At one o’clock: a tall, grey-silver fridge-freezer, magnet clips of shopping vouchers, a dog in a sailor hat, little magnet photo frames of people; between the fridge and the outside wall, a lap tray shoved in vertically; patio windows letting out onto a Mediterranean-style patio, red and white geraniums in pots, a climbing hydrangea hanging down over a flint wall, a metal bistro table with a half glass of orange squash in the middle and a metal chair at an angle next to it …. (I can’t help jumping when an Intercity express train suddenly hurtles past the end of the garden – but in a funny kind of way it actually helps, because it feels like my stress levels are definitively snatched away, and I’m even more settled as I continue to look round). At three o’clock, to my immediate right, a plastic, yellow, three-tiered vegetable rack, potatoes and sweet potatoes mixed together in the top, a nest of carrier bags in the middle, and gardening gloves and secateurs in the bottom. There’s a small, round, highly-varnished table with two matching chairs immediately in front of me in the centre of the kitchen. On the table is a stack of three paperback books: The Divided Self by R D Laing, The Interpretations of Dreams by Freud, and Lost at Sea by Jon Ronson. Next to the books is a wire fruit basket. The basket is designed a bit like a scorpion, with a long, arching tail rising up at the back with a hook on the end, presumably for bananas. In the basket are three apples. By the side of the basket is a single banana.

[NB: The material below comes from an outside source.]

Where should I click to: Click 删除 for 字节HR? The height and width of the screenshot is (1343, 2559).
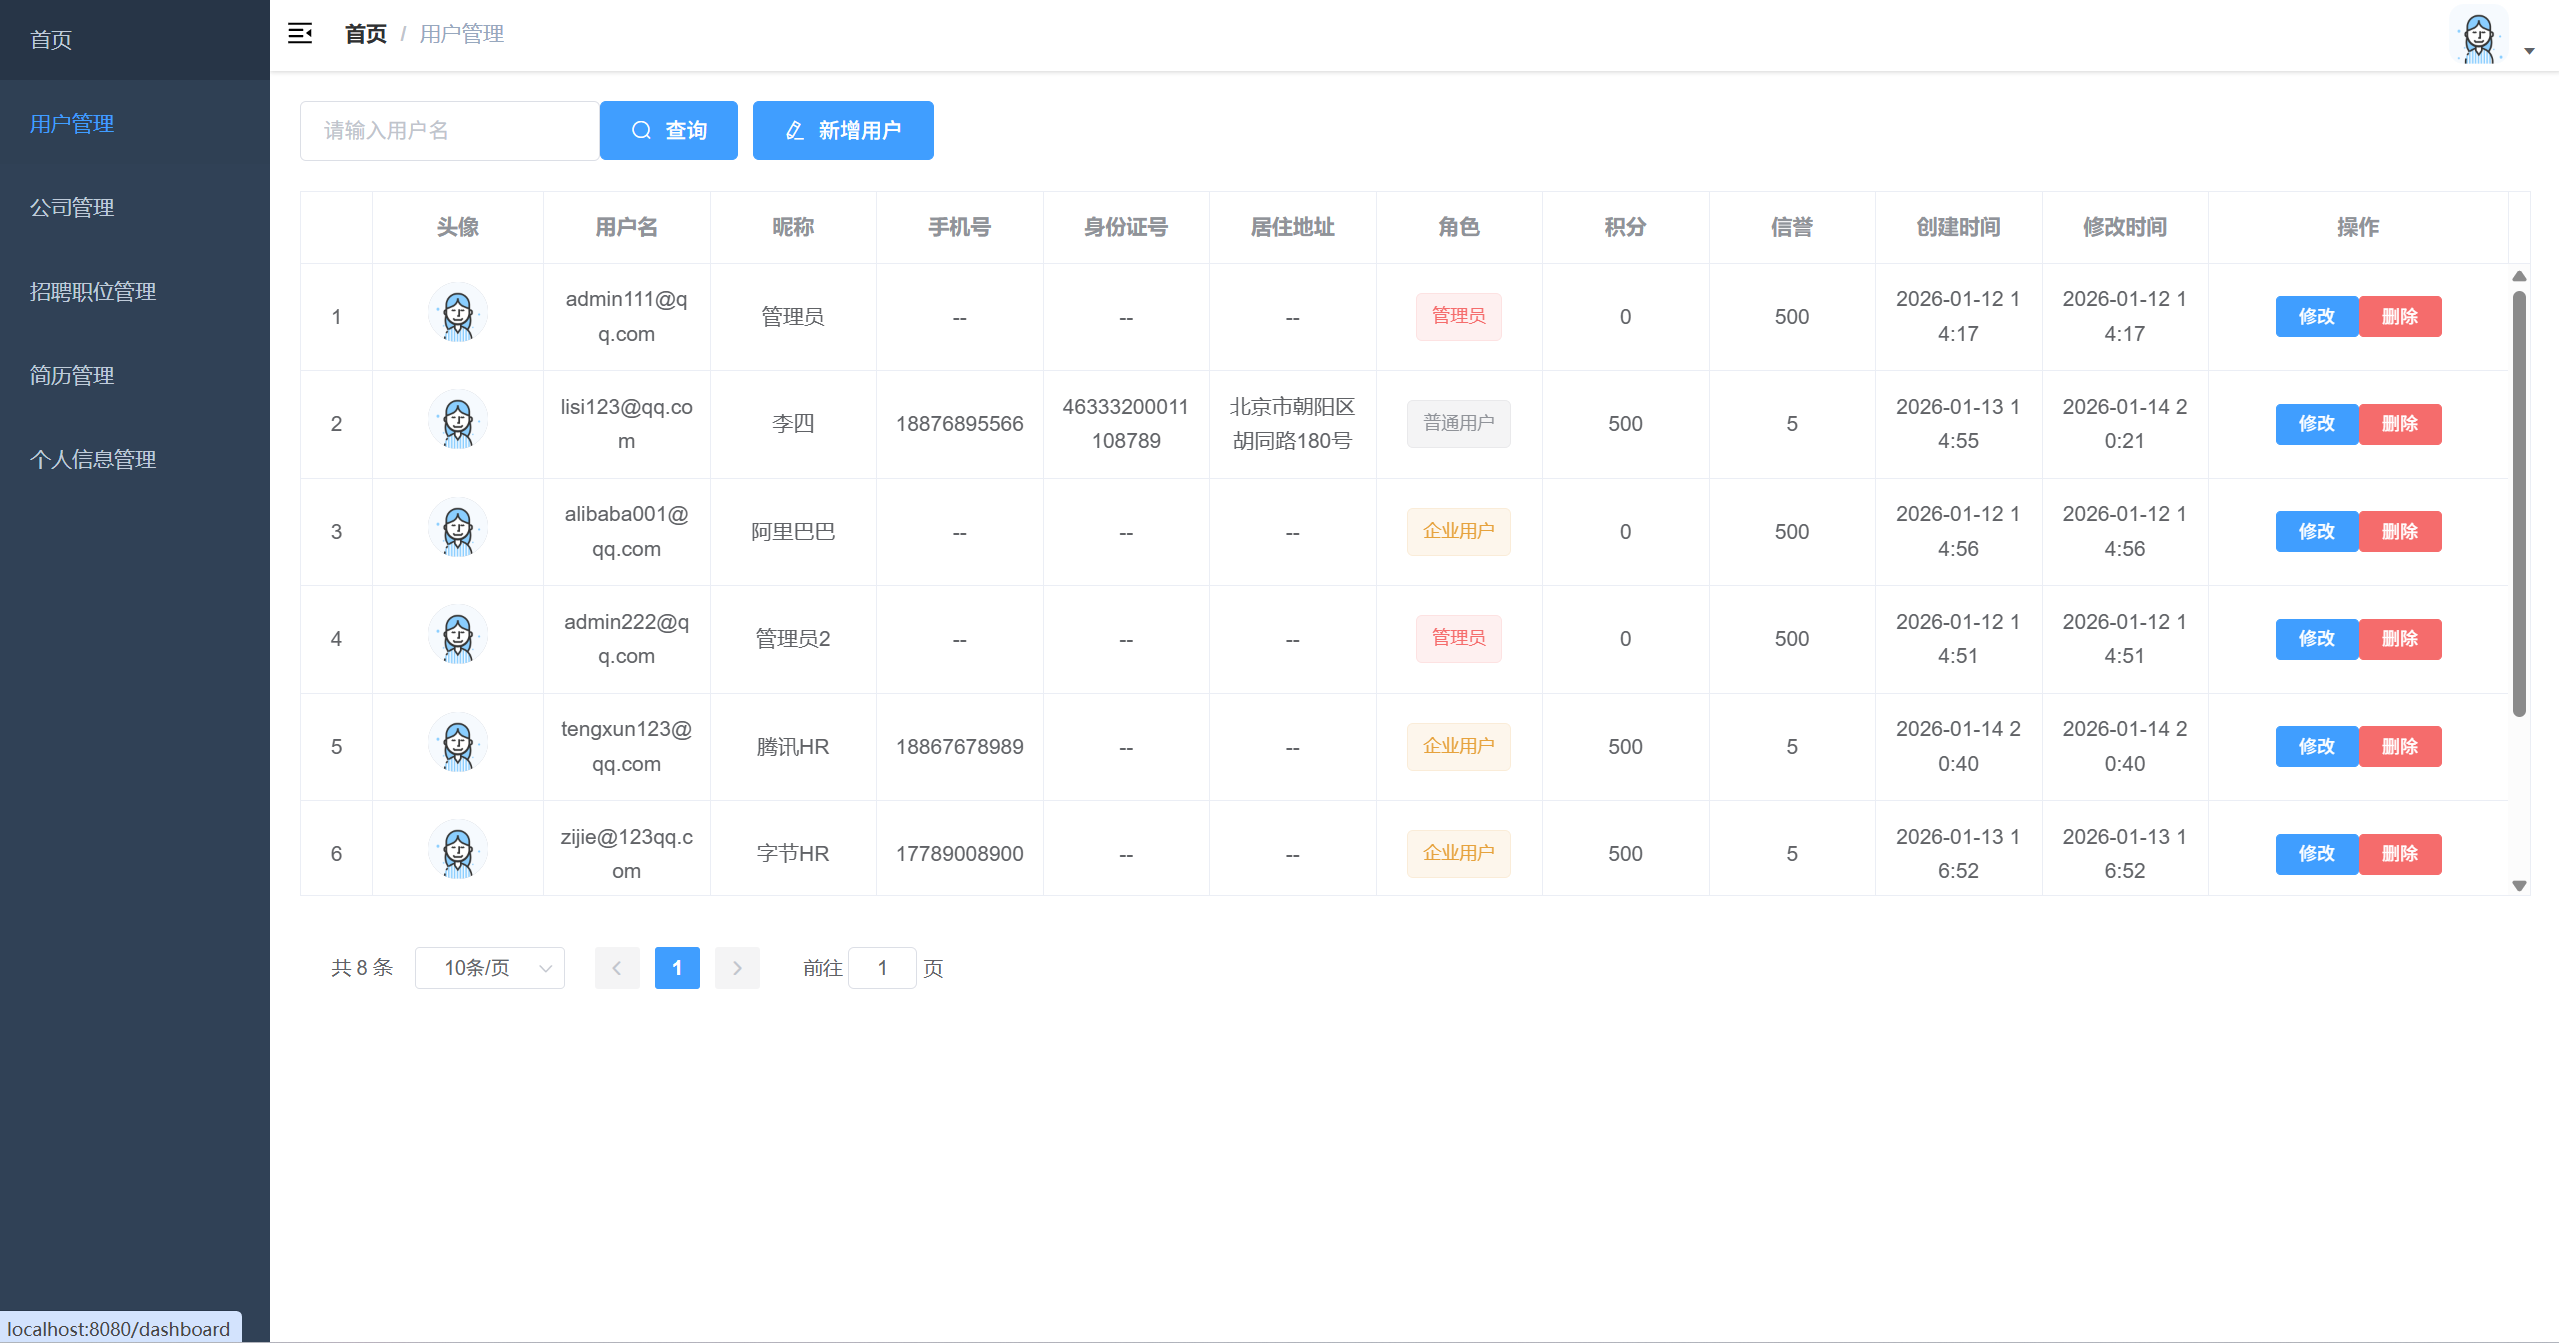(x=2400, y=854)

My focus settles on the fruit basket and the banana.
Does it mean that there was a hand of bananas hanging down, and this banana is the last one? Obviously you can’t hang a single banana. Although maybe there’s a special attachment for that. If you’re worried enough to have a basket with a separate banana hook, you might well like a single banana attachment, because having a single banana left over from a hand of bananas is something that’s going to happen quite a lot. Maybe the attachment got lost. If that’s the case, why not rest the banana with the apples? I vaguely remember something about people not mixing bananas and other fruit because it makes everything rot more quickly. Is that right? Maybe the banana was lain with the apples, and Rose took it out to eat – and read one of the books, probably Lost at Sea, because although they’ve all got bookmarks poking out, the Ronson is lying on the top of the pile. Maybe Rose took the book and the banana – which was lying in the basket – and sat down for a break. The other two books are quite obscure, probably part of some psychology coursework or something. Maybe Rose felt a bit guilty reading Lost at Sea, because she’s falling behind with her schedule, but this was her break, goddamn it, and if she hadn’t earned a quick banana and a bit of Ronson, who had? But if this was a break, where was her drink? You’d have a drink before a banana, wouldn’t you? Where was the mug of tea going cold? Then I remembered the orange squash out on the patio. So that was the sequence! Rose had poured herself a drink of orange squash, grabbed the last banana that – because of a lack or loss of a single banana attachment was lying any-old-how among the apples – picked up the Ronson (after a twinge of guilt looking at the other two books), gone outside to enjoy herself, and at that moment heard Maureen call out for help. So she hurried back inside with the banana and the book but not the squash. Because carrying three things is precarious, and although she managed it slowly when she had the time to take things easy, as soon as she was in a rush she took the two most portable things, the book and the banana. Or maybe they just happened to be in her hand when she heard Maureen shout – and she dropped them off on the kitchen table on her way through – because there’s no way you’d have a book and a banana in your hand if you were answering a cry for help. That would be ridiculous.
So why wasn’t the banana on top of the book on the table…?
‘Ready for you now!’ says Rose. ‘Sorry to keep you.’
‘No worries,’ I say, stretching. ‘It’s nice just to sit and do nothing.’